Un nuevo descubrimiento reescribe por completo lo que sabemos sobre el origen de la humanidad

El descubrimiento de herramientas de piedra de 2,4 millones de años de antigüedad y una serie de huesos en una excavación en Argelia, sugiere que nuestros parientes lejanos homínidos se dispersaron por las regiones del norte de África mucho antes de lo que los arqueólogos imaginaban. El hallazgo añade credibilidad a la nueva teoría emergente de que los antiguos homínidos vivían –y evolucionaron– fuera del supuesto Jardín del Edén de África Oriental.

Este extraordinario descubrimiento se remonta a 2006, cuando Mohamed Sahnouni, autor principal del nuevo estudio y arqueólogo del Centro Nacional de Investigación para la Evolución Humana de España, encontró algunos intrigantes artefactos en una excavación conocida como Ain Boucherit en el noreste de Argelia, cerca de la ciudad de El-Eulma. Estos objetos estaban incrustados en una capa sedimentaria que quedó al descubierto cerca de un profundo barranco. Dos años después, Sahnouni encontró otra capa aún más antigua en el yacimiento arqueológico. Desde 2009 hasta 2016, su equipo trabajó meticulosamente en Ain Boucherit, descubriendo un tesoro escondido de herramientas de piedra y restos de animales sacrificados.

El equipo trabajando en Ain Boucherit. Foto: M. Sahnouni

Usando múltiples técnicas de datación, Sahnouni y sus colegas fecharon las dos capas de estratos, apodadas AB-Up y AB-Lw, de hace 1,9 millones y 2,4 millones de años, respectivamente. Los elementos que hay dentro de estas dos capas son ahora los artefactos más antiguos que se conocen del norte de África. Las que eran hasta ahora las herramientas de piedra más antiguas tenían 1,8 millones de años de antigüedad, y se encontraron a fines de la década de 1990 en un yacimiento cercano llamado Ain Hanech. Las herramientas que encontraron dentro de la capa AB-Lw son 600.000 años más antiguas que las encontradas en Ain Hanech, y 200.000 años más jóvenes que las herramientas más antiguas encontradas en África Oriental (y el mundo, en realidad): las herramientas olduvayenses de Gona, Etiopía, que datan de hace 2,6 millones de años. Los científicos solían creer que los primeros homínidos evolucionaron en este área de África, extendiéndose hacia el norte alrededor de un millón de años después. Pero este hallazgo ahora sugiere que la fecha en que se dispersaron por el continente fue mucho antes.

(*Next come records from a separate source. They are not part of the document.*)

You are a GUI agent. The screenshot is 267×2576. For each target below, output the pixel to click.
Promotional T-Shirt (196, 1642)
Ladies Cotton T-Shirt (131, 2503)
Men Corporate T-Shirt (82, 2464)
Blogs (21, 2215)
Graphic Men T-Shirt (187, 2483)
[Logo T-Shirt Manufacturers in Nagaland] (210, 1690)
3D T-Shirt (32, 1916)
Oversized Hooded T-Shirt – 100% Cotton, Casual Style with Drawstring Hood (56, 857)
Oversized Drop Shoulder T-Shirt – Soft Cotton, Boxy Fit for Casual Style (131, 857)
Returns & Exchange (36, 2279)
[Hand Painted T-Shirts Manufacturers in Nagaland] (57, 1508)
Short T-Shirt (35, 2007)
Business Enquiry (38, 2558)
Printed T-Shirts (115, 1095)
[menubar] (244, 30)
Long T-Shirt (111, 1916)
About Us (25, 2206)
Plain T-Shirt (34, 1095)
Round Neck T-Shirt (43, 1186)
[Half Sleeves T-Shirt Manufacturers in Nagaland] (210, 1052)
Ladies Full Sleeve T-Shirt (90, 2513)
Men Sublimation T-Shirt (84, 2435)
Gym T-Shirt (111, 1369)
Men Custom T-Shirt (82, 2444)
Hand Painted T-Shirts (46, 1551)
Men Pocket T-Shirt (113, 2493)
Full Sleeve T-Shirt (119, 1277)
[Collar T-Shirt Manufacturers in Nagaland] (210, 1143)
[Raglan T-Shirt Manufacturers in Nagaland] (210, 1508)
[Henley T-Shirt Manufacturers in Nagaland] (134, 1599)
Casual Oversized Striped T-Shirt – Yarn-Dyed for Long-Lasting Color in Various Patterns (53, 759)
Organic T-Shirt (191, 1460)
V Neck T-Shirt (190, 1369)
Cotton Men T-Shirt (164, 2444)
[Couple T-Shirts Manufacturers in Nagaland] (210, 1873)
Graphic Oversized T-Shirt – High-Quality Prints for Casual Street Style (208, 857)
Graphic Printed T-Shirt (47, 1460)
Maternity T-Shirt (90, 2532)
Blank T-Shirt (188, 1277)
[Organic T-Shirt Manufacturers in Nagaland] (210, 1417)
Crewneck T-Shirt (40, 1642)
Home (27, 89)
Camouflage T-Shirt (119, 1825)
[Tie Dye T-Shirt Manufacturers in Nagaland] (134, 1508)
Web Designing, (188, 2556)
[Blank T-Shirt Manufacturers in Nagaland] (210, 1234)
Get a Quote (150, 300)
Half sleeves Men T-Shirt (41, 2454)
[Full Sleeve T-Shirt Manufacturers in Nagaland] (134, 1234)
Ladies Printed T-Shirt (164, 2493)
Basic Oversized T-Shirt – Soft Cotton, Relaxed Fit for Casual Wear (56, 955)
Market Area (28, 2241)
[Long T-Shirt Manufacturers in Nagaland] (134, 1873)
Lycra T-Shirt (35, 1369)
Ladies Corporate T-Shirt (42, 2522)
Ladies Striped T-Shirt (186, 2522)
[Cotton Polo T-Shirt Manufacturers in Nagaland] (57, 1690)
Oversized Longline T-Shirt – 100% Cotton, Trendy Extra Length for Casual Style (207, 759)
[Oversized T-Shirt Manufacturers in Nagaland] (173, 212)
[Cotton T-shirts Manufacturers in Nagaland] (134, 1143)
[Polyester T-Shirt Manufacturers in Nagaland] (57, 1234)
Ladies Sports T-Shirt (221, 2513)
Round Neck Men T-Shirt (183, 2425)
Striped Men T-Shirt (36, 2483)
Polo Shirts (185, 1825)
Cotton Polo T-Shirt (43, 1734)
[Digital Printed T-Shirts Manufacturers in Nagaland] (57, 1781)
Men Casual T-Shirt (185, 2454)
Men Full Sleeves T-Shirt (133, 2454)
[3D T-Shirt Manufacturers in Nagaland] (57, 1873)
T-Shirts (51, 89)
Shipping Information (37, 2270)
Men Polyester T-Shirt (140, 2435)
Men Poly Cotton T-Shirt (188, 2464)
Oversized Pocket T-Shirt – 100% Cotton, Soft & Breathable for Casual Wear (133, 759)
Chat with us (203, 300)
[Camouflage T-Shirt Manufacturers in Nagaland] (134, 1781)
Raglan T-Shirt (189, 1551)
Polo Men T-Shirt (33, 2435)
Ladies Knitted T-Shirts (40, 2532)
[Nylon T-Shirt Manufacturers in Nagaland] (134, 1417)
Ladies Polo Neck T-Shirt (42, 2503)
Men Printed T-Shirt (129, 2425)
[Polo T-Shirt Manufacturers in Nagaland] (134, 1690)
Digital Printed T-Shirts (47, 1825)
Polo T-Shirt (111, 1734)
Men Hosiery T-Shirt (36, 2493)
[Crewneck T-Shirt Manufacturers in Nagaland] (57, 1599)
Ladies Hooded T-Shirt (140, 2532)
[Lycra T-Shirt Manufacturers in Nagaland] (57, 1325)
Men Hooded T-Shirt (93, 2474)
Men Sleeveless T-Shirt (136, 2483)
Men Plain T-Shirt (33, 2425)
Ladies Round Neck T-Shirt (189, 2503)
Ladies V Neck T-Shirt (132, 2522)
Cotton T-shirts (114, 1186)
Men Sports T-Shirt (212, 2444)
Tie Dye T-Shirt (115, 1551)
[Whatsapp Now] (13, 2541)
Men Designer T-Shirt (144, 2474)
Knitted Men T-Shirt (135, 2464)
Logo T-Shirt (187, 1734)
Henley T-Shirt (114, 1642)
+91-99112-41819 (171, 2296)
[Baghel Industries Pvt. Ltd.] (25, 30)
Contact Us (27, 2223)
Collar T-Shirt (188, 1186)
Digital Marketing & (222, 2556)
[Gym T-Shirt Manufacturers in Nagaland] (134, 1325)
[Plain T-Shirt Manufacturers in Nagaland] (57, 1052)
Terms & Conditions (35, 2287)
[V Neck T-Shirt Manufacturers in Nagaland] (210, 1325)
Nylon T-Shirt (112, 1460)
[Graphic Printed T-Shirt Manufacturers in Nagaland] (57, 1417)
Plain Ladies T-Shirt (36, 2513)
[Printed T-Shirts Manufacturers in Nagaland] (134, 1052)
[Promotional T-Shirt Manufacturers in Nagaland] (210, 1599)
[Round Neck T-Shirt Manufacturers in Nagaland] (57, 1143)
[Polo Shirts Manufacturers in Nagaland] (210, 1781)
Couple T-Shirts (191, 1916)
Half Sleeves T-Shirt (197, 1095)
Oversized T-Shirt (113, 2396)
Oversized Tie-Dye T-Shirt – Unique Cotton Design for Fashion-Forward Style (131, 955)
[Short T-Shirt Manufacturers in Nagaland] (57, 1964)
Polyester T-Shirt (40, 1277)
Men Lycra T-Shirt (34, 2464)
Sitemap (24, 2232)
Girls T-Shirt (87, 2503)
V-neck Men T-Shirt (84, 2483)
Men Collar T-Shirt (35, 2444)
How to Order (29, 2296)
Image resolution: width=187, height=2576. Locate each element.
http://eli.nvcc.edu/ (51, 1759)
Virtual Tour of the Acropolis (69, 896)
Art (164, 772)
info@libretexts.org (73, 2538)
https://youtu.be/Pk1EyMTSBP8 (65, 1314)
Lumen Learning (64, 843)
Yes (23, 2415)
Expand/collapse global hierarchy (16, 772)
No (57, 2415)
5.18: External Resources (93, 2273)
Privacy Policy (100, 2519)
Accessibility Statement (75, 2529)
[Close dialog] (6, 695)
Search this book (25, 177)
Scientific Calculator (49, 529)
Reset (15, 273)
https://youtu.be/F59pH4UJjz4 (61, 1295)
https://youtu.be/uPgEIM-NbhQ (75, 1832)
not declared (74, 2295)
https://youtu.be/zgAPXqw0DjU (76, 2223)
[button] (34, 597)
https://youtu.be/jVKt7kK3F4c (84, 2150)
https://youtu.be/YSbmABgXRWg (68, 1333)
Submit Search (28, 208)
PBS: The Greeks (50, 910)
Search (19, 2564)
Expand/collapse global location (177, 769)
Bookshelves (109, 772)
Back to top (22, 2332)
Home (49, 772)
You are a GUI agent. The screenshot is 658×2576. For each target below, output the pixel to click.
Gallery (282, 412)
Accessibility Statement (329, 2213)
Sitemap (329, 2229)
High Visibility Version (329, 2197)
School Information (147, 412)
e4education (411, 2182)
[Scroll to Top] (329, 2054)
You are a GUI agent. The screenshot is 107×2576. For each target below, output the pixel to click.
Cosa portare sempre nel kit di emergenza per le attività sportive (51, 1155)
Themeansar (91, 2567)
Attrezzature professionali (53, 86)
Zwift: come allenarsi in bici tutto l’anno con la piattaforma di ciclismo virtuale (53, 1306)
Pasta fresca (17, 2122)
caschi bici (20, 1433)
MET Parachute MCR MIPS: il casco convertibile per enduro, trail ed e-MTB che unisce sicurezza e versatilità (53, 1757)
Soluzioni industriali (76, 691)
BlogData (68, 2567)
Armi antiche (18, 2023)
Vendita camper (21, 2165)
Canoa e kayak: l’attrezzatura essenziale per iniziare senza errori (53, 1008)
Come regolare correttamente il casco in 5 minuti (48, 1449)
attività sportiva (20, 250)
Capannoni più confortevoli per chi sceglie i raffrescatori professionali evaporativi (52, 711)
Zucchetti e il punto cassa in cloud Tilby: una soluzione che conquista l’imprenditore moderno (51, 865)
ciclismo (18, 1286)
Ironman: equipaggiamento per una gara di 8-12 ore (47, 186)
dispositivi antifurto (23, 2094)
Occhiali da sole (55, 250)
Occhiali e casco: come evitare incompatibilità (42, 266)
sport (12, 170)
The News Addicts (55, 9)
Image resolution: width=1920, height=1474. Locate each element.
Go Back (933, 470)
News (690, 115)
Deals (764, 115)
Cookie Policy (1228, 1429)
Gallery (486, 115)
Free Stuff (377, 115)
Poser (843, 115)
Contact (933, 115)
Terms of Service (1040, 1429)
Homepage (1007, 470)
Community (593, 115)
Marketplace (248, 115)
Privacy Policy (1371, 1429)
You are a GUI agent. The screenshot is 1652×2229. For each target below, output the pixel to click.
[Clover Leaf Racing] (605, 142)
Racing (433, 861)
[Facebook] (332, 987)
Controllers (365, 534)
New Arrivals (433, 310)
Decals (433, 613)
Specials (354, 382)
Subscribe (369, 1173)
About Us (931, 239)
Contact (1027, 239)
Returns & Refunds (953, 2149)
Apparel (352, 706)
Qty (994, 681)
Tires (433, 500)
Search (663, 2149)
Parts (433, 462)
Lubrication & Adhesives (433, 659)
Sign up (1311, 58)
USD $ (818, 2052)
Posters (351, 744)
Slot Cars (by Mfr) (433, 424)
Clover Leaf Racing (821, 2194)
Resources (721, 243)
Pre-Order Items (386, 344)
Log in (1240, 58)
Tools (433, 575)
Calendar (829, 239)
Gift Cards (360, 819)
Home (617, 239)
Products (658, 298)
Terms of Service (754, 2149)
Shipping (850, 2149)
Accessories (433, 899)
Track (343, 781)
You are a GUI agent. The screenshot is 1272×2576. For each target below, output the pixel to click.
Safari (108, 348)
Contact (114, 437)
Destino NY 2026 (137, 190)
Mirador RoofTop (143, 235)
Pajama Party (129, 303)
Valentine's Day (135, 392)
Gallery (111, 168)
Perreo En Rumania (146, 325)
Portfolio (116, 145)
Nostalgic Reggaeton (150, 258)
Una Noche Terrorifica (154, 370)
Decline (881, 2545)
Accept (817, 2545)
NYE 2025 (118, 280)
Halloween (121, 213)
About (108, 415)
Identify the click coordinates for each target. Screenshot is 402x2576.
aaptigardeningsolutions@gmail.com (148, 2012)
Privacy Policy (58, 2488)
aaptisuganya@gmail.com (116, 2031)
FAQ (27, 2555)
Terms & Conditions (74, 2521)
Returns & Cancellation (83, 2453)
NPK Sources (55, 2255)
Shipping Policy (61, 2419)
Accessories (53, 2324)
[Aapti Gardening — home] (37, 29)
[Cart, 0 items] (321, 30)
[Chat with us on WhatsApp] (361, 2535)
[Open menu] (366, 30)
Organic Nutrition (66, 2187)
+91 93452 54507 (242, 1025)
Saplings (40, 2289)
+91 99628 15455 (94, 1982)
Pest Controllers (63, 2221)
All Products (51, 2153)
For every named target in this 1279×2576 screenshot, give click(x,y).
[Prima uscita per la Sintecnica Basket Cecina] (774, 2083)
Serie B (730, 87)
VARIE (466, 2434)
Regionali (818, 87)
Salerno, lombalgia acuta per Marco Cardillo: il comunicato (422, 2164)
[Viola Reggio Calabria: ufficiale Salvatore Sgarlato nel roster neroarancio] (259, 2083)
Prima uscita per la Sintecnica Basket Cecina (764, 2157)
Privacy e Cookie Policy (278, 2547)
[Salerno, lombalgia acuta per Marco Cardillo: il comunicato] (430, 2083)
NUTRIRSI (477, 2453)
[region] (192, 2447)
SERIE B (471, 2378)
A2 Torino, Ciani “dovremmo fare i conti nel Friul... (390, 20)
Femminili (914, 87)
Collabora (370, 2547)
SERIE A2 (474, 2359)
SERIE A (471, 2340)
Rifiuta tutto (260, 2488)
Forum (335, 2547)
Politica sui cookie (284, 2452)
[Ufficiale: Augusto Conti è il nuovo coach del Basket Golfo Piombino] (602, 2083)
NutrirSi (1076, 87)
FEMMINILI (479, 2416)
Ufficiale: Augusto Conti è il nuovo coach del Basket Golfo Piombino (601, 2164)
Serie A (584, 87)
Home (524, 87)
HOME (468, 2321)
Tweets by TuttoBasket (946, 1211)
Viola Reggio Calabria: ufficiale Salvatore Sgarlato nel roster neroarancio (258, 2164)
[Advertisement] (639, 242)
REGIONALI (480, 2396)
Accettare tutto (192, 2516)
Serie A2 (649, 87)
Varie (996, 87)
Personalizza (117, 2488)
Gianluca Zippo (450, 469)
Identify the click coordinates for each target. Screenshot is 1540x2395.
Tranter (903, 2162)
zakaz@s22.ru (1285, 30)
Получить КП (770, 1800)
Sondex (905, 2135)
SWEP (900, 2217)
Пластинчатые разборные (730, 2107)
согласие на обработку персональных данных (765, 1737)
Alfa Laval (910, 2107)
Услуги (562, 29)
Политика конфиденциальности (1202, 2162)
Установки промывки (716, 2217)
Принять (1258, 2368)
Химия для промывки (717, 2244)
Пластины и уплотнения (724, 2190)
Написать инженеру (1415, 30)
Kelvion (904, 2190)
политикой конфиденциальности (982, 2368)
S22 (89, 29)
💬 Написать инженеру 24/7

Para poner estas fechas en perspectiva, nuestra especie, Homo sapiens, surgió hace 300,000 años. Así que los desconocidos homínidos que construyeron estas herramientas corretearon por el este y el norte de África unos 2,3 millones de años antes de que los humanos modernos pasasen por allí. Los nuevos descubrimientos en Ain Boucherit, cuyos detalles se publicaron ayer en Science, sugieren que África del Norte no era solo un lugar donde los ancestros humanos vivían y desarrollaban herramientas, sino que era donde evolucionaron.

De hecho, esta nueva investigación alimenta una teoría emergente, según la cual los humanos evolucionaron a través de todo el continente africano, y no solo en África Oriental según se ha creído siempre. Además, sugiere que tendría que existir un mayor interés arqueológico en el norte de África.

Para datar esas capas, Sahnouni usó tres técnicas diferentes: magnetoestratigrafía, resonancias paramagnéticas electrónicas (ESR en sus siglas en inglés) y un análisis biocronológico de los huesos de animales encontrados que había junto a las herramientas.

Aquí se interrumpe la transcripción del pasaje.